I’ve spent much of my life transient and this experience inspired the title of this show: The Movement of People. I was born in the United States but spent most of my childhood and adolescent years in Nairobi, Kenya. Even my first year of university was outside of the United States in London, England. Often when I was growing up I felt caught somewhere between fitting in and terribly out of place. That feeling didn’t change in or out of the United States. I believe it is precisely this lack of a “home” that inspires me to search out people with common experiences. The act of hearing others’ stories of struggle, movement and self-awareness gives me a sense of community. It is in their experiences that I find myself—not because our stories are the same but because I relate to the emotions they have.

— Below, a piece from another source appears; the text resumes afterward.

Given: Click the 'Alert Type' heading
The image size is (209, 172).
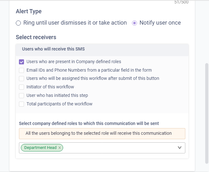Looking at the screenshot, I should pyautogui.click(x=29, y=11).
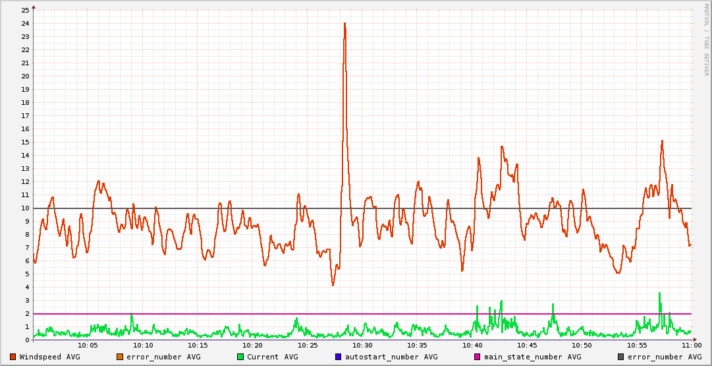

The Movement of People is a collection of five individuals’ stories. Each in some way relates to immigration. Some are stories of immigrating to the United States for work or education; others are stories of working with immigrants because of personal experiences that have convicted them to do so. Each is unique and I believe each individual’s story help us understand ourselves a little more. With all of my art, whether in documentaries or photography, the theme is the same. My art is informed by the curiosity of sociology and by my life experiences, and it provides the opportunity for people to tell their stories.
I would like to highlight several aspects of the technique and style of my show because I think they contribute to the understanding of the theme of movement.
• First, I chose to crop all of the portraits with the dimensions of a passport photo.
• Second, I shot all of the portraits with an 85mm lens and aperture setting of 2.0; this narrow depth of field and the black backdrop are intentional and meant to highlight the eyes and facial features of each individual. Hopefully this allows each viewer to relate to the person and not be distracted by the surroundings.
• Third, all of the frames are hand-made and intentionally rough. This is to create a natural earthy experience and draw the viewer still closer to the image. Don’t be afraid to step right up to the photography. We all have pores and eyelashes; usually you just can’t see them in photographs.
• Forth, the set of three images corresponds with the portrait. They are a set of documentary-style photographs that give us a small glimpse into each individual’s life.
• Finally, the audio is a brief recording of each person’s story of immigration, or how and why he or she became involved with people who have immigrated to the United States.
Thank you for coming and please enjoy the show.
1. King, Martin Luther Jr. Stride Toward Freedom: the Montgomery Story. New York: Harper, 1958.